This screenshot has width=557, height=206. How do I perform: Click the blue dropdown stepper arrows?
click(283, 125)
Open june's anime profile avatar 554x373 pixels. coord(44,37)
--
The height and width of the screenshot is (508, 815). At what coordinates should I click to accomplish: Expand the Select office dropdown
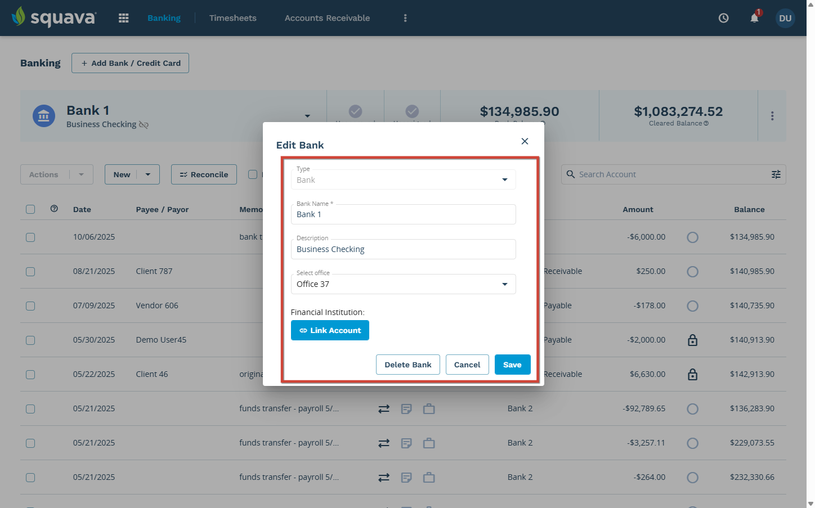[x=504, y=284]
...
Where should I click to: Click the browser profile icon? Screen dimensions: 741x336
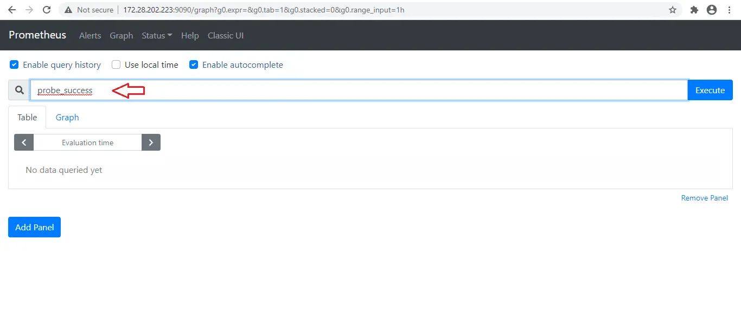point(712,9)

▶ _THE TASK_
With the line holding "This screenshot has" as the first and the line holding "Open june's anime" as the last, please transcribe exactly the lines of the material above in that range and nothing else.

▶ _WORKED SOLUTION_
This screenshot has width=557, height=206. How do I perform: Click the blue dropdown stepper arrows?
click(283, 125)
Open june's anime profile avatar 554x373 pixels. coord(44,37)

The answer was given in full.